Thursday, June 5, 2014

Thou Hatest Wickedness

  One of the most popular questions I get is “What do you recommend for reading?” Of the authors that I read two rise to the top, God and Spurgeon. I read more of God’s word than I do of Spurgeon’s stuff, but rarely a day passes when I do not read Charles H. Spurgeon. Although the language in my copy is old I get a lot of comfort, encouragement, conviction, and doctrinal teaching from Spurgeon’s little book “Morning And Evening.” 
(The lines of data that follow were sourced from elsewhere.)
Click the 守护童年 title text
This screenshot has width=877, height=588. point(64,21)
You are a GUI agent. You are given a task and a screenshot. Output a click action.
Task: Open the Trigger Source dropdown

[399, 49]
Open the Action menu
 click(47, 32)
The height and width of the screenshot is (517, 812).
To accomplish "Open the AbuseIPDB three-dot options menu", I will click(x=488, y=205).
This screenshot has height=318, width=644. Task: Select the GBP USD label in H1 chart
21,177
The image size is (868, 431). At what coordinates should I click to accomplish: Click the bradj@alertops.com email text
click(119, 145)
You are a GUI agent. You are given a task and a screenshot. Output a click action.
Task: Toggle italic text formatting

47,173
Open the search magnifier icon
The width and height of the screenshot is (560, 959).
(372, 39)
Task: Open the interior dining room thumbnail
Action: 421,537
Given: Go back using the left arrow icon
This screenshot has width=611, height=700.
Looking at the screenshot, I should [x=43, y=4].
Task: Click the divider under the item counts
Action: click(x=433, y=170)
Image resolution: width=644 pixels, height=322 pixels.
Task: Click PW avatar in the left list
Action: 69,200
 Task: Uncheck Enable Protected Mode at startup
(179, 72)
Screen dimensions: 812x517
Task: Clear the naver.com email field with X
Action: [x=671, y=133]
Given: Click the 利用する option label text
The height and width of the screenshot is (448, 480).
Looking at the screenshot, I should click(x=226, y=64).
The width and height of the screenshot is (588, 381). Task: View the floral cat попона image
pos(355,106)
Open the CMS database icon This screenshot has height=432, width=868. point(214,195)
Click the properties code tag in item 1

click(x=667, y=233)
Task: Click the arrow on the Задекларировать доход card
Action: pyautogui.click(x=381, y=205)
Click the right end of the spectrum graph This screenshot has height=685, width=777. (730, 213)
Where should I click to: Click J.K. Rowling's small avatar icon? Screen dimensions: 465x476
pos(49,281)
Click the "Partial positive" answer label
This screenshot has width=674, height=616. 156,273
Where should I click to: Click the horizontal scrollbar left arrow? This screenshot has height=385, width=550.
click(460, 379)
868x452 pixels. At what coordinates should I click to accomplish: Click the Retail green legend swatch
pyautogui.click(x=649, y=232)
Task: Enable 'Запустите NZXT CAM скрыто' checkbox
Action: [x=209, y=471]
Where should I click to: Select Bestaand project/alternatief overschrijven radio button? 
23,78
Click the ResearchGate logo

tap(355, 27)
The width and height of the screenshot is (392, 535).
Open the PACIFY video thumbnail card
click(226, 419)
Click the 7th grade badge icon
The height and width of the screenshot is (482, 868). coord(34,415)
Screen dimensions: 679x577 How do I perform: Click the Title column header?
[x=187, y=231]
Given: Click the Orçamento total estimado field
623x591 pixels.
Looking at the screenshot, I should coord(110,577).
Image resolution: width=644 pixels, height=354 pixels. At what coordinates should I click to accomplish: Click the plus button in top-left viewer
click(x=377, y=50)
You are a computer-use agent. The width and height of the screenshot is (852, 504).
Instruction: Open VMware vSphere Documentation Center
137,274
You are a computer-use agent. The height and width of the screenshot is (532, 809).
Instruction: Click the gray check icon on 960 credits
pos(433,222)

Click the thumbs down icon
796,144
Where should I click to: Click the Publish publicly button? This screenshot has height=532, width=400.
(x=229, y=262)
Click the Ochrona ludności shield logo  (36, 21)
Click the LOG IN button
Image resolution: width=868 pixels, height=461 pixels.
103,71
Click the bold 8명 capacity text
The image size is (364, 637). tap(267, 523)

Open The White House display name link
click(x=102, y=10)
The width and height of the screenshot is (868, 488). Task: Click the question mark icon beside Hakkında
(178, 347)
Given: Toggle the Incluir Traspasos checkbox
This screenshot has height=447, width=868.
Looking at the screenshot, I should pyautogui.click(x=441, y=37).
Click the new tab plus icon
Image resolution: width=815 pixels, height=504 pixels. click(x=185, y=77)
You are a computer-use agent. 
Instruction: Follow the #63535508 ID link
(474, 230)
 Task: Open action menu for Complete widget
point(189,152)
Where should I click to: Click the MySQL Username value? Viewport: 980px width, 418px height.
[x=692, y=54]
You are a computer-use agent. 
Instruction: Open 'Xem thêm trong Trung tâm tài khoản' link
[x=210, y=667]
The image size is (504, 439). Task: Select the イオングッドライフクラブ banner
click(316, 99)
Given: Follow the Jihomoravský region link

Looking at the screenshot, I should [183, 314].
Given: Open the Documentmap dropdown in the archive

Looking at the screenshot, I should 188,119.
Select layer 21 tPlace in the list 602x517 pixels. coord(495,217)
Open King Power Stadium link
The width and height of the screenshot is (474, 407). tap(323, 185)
This morning’s selection produced conviction. With conviction of sin still on my mind from last Sunday (1 Samuel 7:3-6), I want to share what I learned from Spurgeon this week on that topic. Here is one of the daily morning passages from C. H. Spurgeon’s “Morning and Evening.” 

May 29 (Morning)

“Thou hatest wickedness.” — Psalm 45:7

“Be ye angry, and sin not.” There can hardly be goodness in a man if he be not angry at sin; he who loves truth must hate every false way. How our Lord Jesus hated it when the temptation came! Thrice it assailed Him in different forms, but ever He met it with, “Get thee behind me, Satan.” He hated it in others; none the less fervently because He showed His hate oftener in tears of pity than in words of rebuke; yet what language could be more stern, more Elijah-like, than the words, “Woe unto you, scribes and Pharisees, hypocrites! for ye devour widows’ houses, and for a pretense make long prayer.” He hated wickedness, so much that He bled to wound it to the heart; He died that it might die; He was buried that He might bury it in His tomb; and He rose that He might for ever trample it beneath His feet. Christ is in the Gospel, and that Gospel is opposed to wickedness in every shape. Wickedness arrays itself in fair garments, and imitates the language of holiness; but the precepts of Jesus, like His famous scourge of small cords, chase it out of the temple, and will not tolerate it in the Church. So, too, in the heart where Jesus reigns, what war there is between Christ and Belial! And when our Redeemer shall come to be our Judge, those thundering words, “Depart, ye cursed” which are, indeed, but a prolongation of His life-teaching concerning sin, shall manifest His abhorrence of iniquity. As warm as is His love to sinners, so hot is His hatred of sin; as perfect as is His righteousness, so complete shall be the destruction of every form of wickedness. O thou glorious champion of right, and destroyer of wrong, for this cause hath God, even Thy God, anointed thee with the oil of gladness above Thy fellows.

Dear  reader, I pray that God will give you and me an honest hatred for our own sin. And I pray that he will give enough grace and wisdom so that we can take an honest personal inventory of our spiritual lives. Oh, that we would repent like God’s children, Israel, who said “We have sinned against the LORD” (1 Sam 7:6).